PROBLEM REQUIREMENTS: Verbatim copy without pictures. Please print every entry as it stands.

*** Opening EXERCISE DATA ***

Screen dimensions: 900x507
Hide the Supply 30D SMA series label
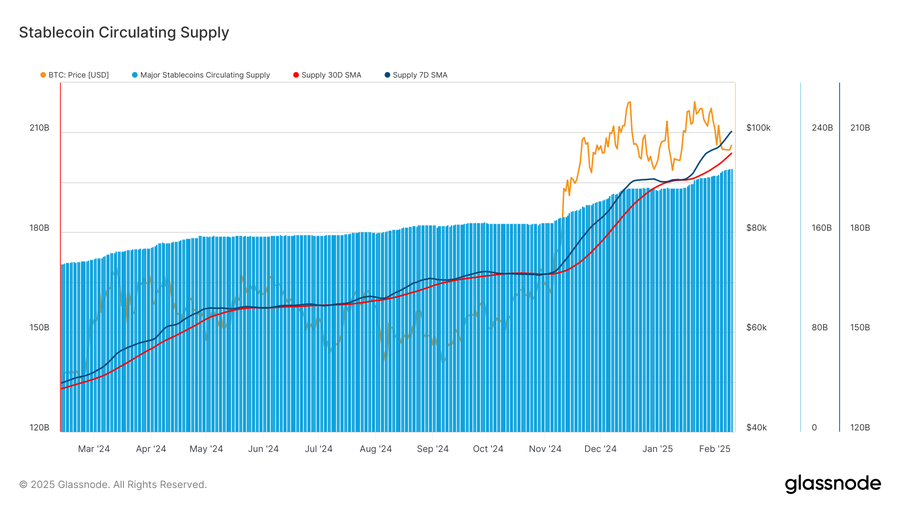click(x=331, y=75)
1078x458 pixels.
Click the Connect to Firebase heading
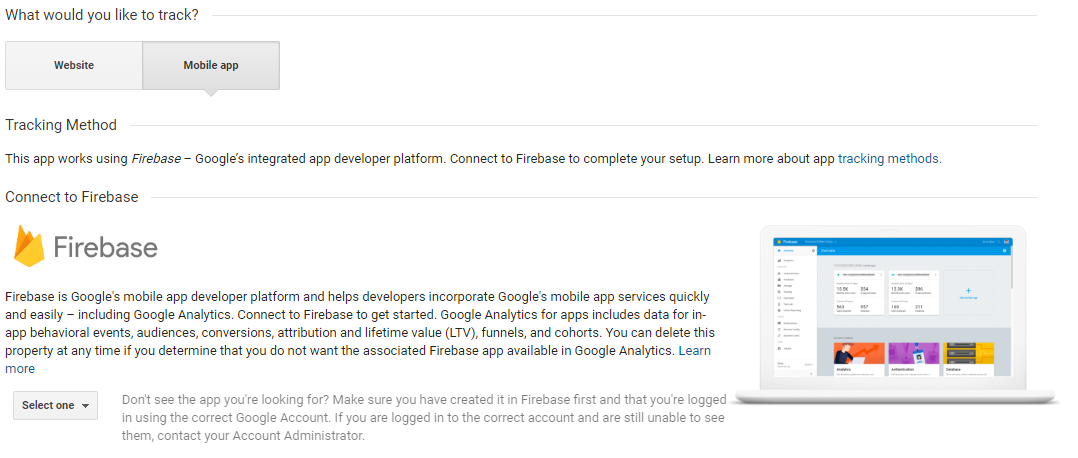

*** Closing EXERCISE DATA ***

TASK ANSWER:
Screen dimensions: 900x507
Hide the Supply 30D SMA series label
click(x=331, y=75)
1078x458 pixels.
Click the Connect to Firebase heading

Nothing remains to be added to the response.